Our Rasa chatbot should have some intents designated to querying and aggregating data from a database (for every table field and operation!).
Rasa doesn’t seem to be the right tool for that since it doesn’t has any ML based SQL generation out of the box. Writing a SQL generation layer manually is very tedious and error prone. We would like to avoid that.
There are many papers on this topic under keywords like seq2SQL, nl2SQL, Text-to-SQL (it seems to be a hot topic currently, last publication is just 5 days old).
We would like to use Rasa as a middleman and only a seq2SQL model in the backend (after Rasa). Rasa should keep the context and the seq2SQL model should provide the data for a given request (based on context).
We are not sure how to go about this. Did anybody in this community or at Rasa worked on a similar problem and likes to share?
What we can share on this so far is a list of papers in the field for which GitHub implementations exist:
This is a super interesting and ambitious project. In fact, we were working on something similar when we decided to start building Rasa!
Writing a SQL generation layer manually is very tedious and error prone
Yes, but training a neural net to do the same is also difficult remember that you will have to create a model for the specific schema you are working with. So I would strongly doubt you can take something off the shelf and work with it. Do you have data you can train on?
My advice would be to start simple. Define entities for the things you need (essentially the SQL verbs). Your training data would look something like:
[How many](aggregation) [purchases](item) were made [yesterday](filter:date)?
Show me the [total](aggregation) number of [customers](item) by [country](groupby)
You can then combine those entities to write a SQL query for your DB.
Once you have something (basic) that’s working, you can give it to people to test and generate more training data. I suspect you’ll need quite a lot in order to train one of the neural models
The way you recommended is how we are currently going about this. Until now this works great with our self-created training set.
The way of starting with a small set and basic functionality to later expand on this with user data is also how we planned it.
The problem that we see with that is that when requests become more complex (for example with multi table conditions … and field selections) building valid SQL queries from these entities can get very complicated. We expect a ton of special cases that all need to be programmed in.
Maybe plugging in an additional model is overkill but I am currently not aware of any python library that could bridge the way between entities and valid SQL queries.
How did your company solve this part? Did Rasa suffice on all your requirements in regards to this use case?
I’m afraid I don’t have a simple answer to this - it’s a hard problem to solve in the general case and definitely an opportunity for you to build something defensible!
Just to share our experience, we found that people never expressed very complicated queries in a single utterance. “Please show me all mexican restaurants within 3 miles with wifi but not in the tenderloin” is something you’re unlikely to see.
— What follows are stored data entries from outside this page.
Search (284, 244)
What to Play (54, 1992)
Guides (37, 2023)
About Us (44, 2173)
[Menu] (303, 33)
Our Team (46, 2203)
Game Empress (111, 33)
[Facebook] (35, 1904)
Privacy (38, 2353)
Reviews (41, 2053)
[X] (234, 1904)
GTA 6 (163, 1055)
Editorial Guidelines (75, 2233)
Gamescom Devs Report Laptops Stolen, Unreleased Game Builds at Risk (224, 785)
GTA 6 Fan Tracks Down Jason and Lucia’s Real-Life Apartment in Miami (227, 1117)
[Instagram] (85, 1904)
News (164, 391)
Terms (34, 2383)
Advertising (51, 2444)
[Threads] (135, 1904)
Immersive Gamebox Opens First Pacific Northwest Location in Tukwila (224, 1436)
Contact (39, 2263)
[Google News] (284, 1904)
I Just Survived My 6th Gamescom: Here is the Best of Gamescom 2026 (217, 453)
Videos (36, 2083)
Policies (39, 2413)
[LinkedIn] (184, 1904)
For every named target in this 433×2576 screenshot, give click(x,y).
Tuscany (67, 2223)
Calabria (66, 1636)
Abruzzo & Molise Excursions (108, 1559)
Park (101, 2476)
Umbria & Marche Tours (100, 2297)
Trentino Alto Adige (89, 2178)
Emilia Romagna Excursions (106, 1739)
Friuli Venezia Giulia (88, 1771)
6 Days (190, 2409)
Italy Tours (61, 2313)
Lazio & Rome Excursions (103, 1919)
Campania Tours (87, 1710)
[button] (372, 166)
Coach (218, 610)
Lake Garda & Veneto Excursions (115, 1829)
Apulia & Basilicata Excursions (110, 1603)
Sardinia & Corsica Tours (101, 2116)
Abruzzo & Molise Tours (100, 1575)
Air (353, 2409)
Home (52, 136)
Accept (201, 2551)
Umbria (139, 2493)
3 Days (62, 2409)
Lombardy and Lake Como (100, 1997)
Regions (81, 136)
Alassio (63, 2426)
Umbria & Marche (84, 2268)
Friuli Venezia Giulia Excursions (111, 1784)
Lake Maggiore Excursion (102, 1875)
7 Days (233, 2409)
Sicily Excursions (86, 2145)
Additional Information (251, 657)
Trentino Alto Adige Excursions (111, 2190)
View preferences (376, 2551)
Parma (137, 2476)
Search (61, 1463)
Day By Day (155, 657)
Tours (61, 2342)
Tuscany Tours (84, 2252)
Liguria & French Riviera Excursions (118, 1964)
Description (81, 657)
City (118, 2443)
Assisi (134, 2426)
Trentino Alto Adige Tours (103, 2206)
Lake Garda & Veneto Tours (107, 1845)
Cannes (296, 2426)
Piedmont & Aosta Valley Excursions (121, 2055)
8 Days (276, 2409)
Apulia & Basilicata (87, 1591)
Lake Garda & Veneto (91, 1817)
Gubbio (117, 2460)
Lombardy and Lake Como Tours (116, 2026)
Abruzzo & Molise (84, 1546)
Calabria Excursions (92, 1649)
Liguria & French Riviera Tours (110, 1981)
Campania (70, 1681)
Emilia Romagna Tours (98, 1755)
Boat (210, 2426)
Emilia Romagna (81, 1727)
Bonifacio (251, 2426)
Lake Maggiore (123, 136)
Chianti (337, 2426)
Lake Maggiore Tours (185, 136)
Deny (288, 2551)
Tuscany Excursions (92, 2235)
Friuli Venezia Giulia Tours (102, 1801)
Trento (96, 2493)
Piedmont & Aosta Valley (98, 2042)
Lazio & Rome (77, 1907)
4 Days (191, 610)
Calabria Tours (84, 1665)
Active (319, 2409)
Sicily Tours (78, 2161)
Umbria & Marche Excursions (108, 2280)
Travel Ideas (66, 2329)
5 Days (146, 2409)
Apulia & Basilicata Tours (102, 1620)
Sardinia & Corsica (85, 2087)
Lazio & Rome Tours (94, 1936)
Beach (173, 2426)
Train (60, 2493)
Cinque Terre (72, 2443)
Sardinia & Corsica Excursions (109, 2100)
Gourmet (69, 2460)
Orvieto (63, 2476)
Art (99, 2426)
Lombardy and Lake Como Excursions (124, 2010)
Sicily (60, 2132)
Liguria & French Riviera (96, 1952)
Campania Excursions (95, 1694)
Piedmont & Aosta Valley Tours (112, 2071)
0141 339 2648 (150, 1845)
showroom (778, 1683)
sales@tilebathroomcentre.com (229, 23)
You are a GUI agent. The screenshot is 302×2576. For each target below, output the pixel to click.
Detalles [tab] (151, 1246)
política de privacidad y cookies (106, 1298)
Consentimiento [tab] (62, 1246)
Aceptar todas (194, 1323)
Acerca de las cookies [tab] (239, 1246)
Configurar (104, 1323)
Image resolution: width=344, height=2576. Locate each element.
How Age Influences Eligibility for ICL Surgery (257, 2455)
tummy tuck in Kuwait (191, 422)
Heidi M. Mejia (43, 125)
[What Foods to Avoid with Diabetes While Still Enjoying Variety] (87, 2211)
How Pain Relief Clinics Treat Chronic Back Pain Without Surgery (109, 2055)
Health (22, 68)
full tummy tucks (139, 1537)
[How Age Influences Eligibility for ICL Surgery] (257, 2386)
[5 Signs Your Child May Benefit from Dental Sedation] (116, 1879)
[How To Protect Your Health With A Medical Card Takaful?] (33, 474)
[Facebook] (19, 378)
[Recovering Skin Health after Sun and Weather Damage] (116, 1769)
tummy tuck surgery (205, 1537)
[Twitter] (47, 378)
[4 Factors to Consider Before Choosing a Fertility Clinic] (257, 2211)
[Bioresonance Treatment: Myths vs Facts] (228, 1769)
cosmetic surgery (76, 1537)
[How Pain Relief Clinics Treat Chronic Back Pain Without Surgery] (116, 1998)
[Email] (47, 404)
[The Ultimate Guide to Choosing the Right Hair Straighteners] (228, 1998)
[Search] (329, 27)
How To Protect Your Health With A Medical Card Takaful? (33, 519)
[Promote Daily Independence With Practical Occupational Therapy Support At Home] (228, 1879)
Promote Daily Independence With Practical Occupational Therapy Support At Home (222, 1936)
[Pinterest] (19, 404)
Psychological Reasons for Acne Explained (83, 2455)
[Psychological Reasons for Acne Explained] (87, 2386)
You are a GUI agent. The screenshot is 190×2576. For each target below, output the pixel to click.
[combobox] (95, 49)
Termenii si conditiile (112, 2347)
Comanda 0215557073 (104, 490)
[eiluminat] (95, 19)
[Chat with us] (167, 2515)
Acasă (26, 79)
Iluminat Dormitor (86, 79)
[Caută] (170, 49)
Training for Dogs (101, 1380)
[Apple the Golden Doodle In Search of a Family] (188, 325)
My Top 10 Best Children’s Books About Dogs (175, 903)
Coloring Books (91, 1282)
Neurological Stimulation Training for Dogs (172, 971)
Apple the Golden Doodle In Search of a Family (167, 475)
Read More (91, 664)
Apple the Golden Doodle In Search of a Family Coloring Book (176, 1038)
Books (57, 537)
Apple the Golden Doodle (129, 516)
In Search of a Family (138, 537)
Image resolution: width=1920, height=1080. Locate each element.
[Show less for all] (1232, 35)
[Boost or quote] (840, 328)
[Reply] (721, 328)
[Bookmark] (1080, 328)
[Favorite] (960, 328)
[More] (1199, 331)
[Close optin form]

It’s much more common to get something ambiguous (e.g. “I’m hungry”) and then having a conversation to figure out the details. Depends on your target users of course but that was our experience.
Hi guys! I’m working on a similar project and thought RASA will be better for me. I have seen a paid service kueri.me, Which offers to give a natural language interface to your database. I want to start with something basic then maybe go to harder queries. Did you guys find any new advancements in the field?
we now mainly use Rasa with training data that annotates and abstracts general database concepts like tables, field, …
A general select query with table and field as well as aggregations, number of requested entries, … works very well. Defining filters with free text are more hard. Currently we use Rasa Forms for that.
But what I can share is that we switched to ponyORM to talk to the SQL database. Since it works in a pythonic way and we don’t need to define SQL queries from intents and entities anymore it makes everything much more easy (not perfect).
From a chatbot user standpoint - no, an user can only request data for one subject (that is how we handle tables). But these tables can also be views.
Yes, that heavily limits the capabilities but as @amn41 stated, most queries are not that complex anyway.
Hi @JiteshGaikwad, Thanks for the reply but i wasn’t looking for this. I need a code which can convert English to SQL and retrieve me data from database.
hi @siddharthchauhan - translating English to SQL is a very difficult problem. If you look at my comment above, you can get an idea of how you can build a limited version of this for a particular database schema.
hi @malarsarav - these are good papers! but as I mentioned above, this is a research area. So if you are willing to put in the work, you can build something that others don’t have!
similar requirement. currently, we could query a single table using nl/voice. i am planing to transfer our app to Rasa in order not to using too many rules.